Specialty guidelines address infections only as potential contraindications for intravenous iron infusions. The International Society of Nephrology recommends against administering intravenous iron in patients with active infections (no evidence grade), and the British Society of Gastroenterology recommends caution in using parenteral iron during acute and chronic infections (no evidence grade).8,9
This systematic review and meta-analysis assessed the risk of infection from intravenous iron and the intended beneficial effects on hemoglobin levels, red blood cell transfusion requirements, and mortality (Table 1).10 The authors identified 154 randomized controlled trials, with approximately 32,762 patients, that compared intravenous iron with oral iron or placebo. The review was not intended to assess the effectiveness of intravenous iron for the treatment of iron deficiency anemia because inclusion criteria specified the use of parenteral or oral iron but not a diagnosis of anemia.
|Outcome||No. of studies||No. of participants*||Treatment effect (95% CI)||P value||I2 (%)|
|Intravenous iron||Oral iron or no iron|
|Infection||64||1,101/10,010||955/9,312||RR = 1.16 (1.03 to 1.29)||.003||36|
|Hemoglobin||110||10,816||9,720||MD = 0.57 g per dL (0.50 to 0.64 g per dL)†||< .001||94|
|Red blood cells transfused||11||998||956||MD = −0.20 units (−0.32 to −0.08 units)||< .001||81|
|Hospital length of stay||8||807||883||MD = −0.43 days (−1.10 to 0.24 days)||.05||50|
|Treatment response‡||60||4,336/7,137||2,611/6,165||RR = 1.46 (1.32 to 1.60)||< .001||92|
|Short term (≤ 30 days)||15||40/1,298||40/1,292||RR = 0.99 (0.69 to 1.42)||.73||0|
|Long term (> 30 days)||12||165/2,752||161/2,258||RR = 0.94 (0.75 to 1.18)||.63||0|
|Requirement for red blood cell transfusion||54||802/6,256||989/6,040||0.83 (0.76 to 0.89)||< .001||15|
Intravenous iron was associated with a significantly increased risk of infection compared with oral iron or no iron (relative risk [RR] = 1.16; 95% CI, 1.03 to 1.29; absolute risk difference [ARD] = 1.64; number needed to harm = 62). Genitourinary and lung infections were most common, but reporting and definitions of infections varied across studies. A subgroup analysis identified a higher risk of infection in patients with inflammatory bowel disease (RR = 1.73; 95% CI, 1.11 to 2.71). The type of iron formulation and the patient's baseline ferritin or hemoglobin level did not affect infection risks.

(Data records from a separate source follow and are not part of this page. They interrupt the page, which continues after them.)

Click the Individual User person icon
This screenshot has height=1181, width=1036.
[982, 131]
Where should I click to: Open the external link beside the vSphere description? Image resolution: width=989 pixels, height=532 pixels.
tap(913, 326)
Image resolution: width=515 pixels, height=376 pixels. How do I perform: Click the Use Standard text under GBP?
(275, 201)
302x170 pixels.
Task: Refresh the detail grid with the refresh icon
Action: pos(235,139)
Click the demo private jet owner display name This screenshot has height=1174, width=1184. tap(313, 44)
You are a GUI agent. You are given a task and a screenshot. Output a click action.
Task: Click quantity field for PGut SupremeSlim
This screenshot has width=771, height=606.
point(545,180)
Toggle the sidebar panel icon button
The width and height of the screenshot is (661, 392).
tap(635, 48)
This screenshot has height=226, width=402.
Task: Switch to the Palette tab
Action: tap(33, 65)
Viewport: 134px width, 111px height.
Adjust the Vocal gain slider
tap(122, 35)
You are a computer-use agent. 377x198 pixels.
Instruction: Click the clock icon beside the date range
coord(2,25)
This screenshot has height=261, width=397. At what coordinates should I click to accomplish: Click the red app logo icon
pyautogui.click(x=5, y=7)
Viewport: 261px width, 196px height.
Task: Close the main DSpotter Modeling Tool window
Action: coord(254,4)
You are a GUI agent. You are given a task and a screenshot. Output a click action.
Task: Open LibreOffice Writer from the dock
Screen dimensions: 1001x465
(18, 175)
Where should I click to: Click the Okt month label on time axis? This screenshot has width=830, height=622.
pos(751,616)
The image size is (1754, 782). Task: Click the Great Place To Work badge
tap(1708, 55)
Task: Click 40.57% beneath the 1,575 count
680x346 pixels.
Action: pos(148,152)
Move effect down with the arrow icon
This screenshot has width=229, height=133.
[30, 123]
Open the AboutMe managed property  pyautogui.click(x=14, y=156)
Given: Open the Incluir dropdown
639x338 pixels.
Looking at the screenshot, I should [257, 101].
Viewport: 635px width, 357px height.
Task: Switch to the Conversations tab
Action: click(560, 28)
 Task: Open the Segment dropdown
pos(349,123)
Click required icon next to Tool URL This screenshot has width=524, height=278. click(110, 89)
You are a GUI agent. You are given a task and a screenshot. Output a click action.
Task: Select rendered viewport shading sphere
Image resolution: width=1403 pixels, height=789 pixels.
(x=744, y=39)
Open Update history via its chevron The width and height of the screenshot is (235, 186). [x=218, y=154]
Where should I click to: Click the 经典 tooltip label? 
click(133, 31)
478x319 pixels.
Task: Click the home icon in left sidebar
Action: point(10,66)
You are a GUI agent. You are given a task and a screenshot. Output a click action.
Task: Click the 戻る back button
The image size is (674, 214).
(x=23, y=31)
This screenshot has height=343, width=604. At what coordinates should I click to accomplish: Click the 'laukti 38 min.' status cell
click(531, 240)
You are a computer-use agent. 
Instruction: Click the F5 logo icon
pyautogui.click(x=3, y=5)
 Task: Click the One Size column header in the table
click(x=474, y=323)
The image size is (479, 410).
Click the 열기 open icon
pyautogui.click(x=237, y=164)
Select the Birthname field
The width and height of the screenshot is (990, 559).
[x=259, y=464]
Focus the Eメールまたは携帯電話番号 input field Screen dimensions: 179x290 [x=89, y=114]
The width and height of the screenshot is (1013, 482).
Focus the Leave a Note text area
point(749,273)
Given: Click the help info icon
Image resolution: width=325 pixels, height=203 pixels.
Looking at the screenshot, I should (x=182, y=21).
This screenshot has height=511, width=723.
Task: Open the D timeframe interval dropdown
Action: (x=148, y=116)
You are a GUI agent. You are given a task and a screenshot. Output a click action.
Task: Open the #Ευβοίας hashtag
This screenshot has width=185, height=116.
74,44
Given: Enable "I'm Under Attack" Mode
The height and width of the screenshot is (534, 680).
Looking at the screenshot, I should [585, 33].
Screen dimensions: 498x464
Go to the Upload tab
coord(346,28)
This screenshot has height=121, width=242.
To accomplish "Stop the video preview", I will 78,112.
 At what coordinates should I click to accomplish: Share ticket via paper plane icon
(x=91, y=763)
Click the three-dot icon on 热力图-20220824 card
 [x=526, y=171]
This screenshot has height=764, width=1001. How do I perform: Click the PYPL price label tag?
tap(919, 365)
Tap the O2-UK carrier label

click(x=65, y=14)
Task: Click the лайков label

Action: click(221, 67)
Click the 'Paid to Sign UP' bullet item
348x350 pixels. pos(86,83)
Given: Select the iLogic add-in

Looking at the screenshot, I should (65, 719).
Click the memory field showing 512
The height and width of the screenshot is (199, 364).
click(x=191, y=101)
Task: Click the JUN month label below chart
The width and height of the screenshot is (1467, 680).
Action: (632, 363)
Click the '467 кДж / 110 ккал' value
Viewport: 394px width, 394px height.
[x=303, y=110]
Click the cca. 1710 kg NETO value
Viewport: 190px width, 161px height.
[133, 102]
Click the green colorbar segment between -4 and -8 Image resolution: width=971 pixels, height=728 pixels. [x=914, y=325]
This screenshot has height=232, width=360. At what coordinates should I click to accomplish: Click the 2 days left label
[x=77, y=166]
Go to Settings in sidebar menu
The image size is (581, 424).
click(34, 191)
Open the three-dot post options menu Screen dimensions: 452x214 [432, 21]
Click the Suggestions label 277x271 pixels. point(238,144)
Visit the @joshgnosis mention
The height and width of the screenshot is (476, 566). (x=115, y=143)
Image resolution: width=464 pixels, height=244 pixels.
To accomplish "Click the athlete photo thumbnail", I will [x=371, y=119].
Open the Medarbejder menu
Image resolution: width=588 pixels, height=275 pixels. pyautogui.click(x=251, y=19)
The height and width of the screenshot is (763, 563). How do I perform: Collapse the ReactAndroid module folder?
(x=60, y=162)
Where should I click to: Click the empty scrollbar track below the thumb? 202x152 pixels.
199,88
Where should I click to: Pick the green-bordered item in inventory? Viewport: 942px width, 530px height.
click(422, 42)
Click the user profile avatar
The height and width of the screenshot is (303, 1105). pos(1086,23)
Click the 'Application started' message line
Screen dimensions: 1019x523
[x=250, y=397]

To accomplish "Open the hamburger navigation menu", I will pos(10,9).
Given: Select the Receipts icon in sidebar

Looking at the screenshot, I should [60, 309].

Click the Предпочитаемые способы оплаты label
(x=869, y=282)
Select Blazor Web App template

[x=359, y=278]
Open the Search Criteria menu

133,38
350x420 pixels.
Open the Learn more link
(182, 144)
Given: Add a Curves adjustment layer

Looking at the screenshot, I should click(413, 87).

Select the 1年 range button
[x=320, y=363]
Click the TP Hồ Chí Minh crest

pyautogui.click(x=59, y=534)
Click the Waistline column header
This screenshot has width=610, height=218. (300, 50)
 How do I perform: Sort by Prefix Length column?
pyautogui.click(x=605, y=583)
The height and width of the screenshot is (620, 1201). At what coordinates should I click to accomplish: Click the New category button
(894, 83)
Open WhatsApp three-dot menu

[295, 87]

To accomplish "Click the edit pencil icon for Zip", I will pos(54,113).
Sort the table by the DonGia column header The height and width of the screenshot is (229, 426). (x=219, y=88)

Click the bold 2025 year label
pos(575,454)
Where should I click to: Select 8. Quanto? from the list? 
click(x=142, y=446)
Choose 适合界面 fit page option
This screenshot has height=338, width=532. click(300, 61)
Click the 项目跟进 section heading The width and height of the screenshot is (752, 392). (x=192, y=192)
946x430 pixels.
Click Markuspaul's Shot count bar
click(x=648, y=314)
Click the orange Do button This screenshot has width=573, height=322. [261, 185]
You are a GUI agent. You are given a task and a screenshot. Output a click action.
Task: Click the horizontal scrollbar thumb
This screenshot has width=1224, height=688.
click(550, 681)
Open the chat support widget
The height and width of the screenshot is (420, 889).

Patients receiving intravenous iron had a mean improvement in hemoglobin of 0.57 g per dL; 95% CI, 0.50 to 0.64 g per dL (5.7 g per L; 95% CI, 5.0 to 6.4 g per L) in addition to a dichotomous treatment response of a greater than 2 g per dL change in hemoglobin (RR = 1.46; 95% CI, 1.32 to 1.60; ARD = 19.48; 95% CI, 13.6 to 25.4) compared with oral or no iron. There was a smaller change in red blood cell units transfused, with a mean difference of −0.20 units (95% CI, −0.32 to −0.08 units) and a lower risk of any transfusion (RR = 0.83; 95% CI, 0.76 to 0.89; ARD = −2.8; 95% CI, −1.8 to −3.9) after intravenous iron infusion. Intravenous iron had no effect on short- or long-term mortality or length of hospital stay.